In a particularly preferred embodiment, which combines the effect of the calendered fiber web on the draw resistance and the filtration efficiency with the biodegradability of the segment in a particularly advantageous manner, the segment of a smoking article comprises a wrapping material and a filter material, wherein the wrapping material wraps the filter material and at least 70% and at most 100% of the mass of the filter material is formed by a calendered fiber web, and wherein at least 50% and at most 100% of the mass of the calendered fiber web is formed by organic polymer fibers and wherein the calendered fiber web has a compression factor of at least 0.45 and at most 0.85 and at most 30% and in particular at most 20% of the mass of the filter material is formed by cellulose acetate.

The segment according to the invention for a smoking article comprises the filter material and a wrapping material, wherein the wrapping material wraps the filter material and is preferably a paper or a film.

The wrapping material must be strictly distinguished from the calendered fiber web, which is a component of the filter material. The wrapping material of a segment for a smoking article has completely different requirements, such as processability through bonding, air permeability, color, suitability for perforation, and, in some cases, printability. Filtration properties and the effect on draw resistance are irrelevant.

The wrapping material of the segment according to the invention preferably has a basis weight of at least 20 g/m ² and at most 150 g/m ² , particularly preferably of at least 30 g/m ² and at most 130 g/m ² . A wrapping material with this preferred or particularly preferred basis weight imparts a particularly advantageous hardness to the wrapped segment according to the invention, in combination with the filter material. This prevents the smoker from accidentally compressing the segment contained in the smoking article.

In a preferred embodiment of the segment according to the invention, the segment is cylindrical with an approximately circular or oval outer boundary of the cross-sectional area with a nominal diameter of this boundary of at least 3 mm and at most 10 mm, particularly preferably of at least 4 mm and at most 9 mm and most preferably of at least 5 mm and at most 8 mm. These nominal Diameters are favorable for the use of the segments according to the invention in smoking articles.
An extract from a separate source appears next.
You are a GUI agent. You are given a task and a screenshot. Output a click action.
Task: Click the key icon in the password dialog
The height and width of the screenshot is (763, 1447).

The nominal diameter can be determined according to ISO 2971:2013.

In a preferred embodiment of the segment according to the invention, the segment has a length of at least 4 mm and at most 40 mm, particularly preferably of at least 6 mm and at most 35 mm and most preferably of at least 10 mm and at most 28 mm.

The draw resistance of the segment determines, among other things, the pressure difference the smoker must apply when consuming the smoking article to generate a certain volume flow through the smoking article, and therefore significantly influences the smoker's acceptance of the smoking article. The draw resistance of the segment can be measured according to ISO 6565:2015 and is expressed in mm water column (mmWG). To a very good approximation, the draw resistance of the segment is proportional to the length of the segment, so the draw resistance can also be measured on rods that differ from the segment only in length. From this, the draw resistance of the segment can be easily calculated.

The tensile resistance of the segment per length of the segment is preferably at least 0.05 mmWG/mm and at most 12.0 mmWG/mm, more preferably at least 0.1 mmWG/mm and at most 10.0 mmWG/mm and most preferably at least 0.1 mmWG/mm and at most 4.0 mmWG/mm.

The segment typically has a substantially cylindrical shape with an approximately circular or oval outer cross-sectional area and may have one or more cavities inside it, for example to accommodate activated carbon particles or breakable capsules containing flavorings. The cavities may also be formed as one or more elongated tubes that run at least approximately parallel to the longitudinal axis of the segment and are located entirely within the segment or terminate at one or both end surfaces of the segment. Such cavities can also influence filtration efficiency and draw resistance. The direction of the longitudinal axis corresponds to the flow direction of the aerosol in the smoking article when the smoker draws on the smoking article during use.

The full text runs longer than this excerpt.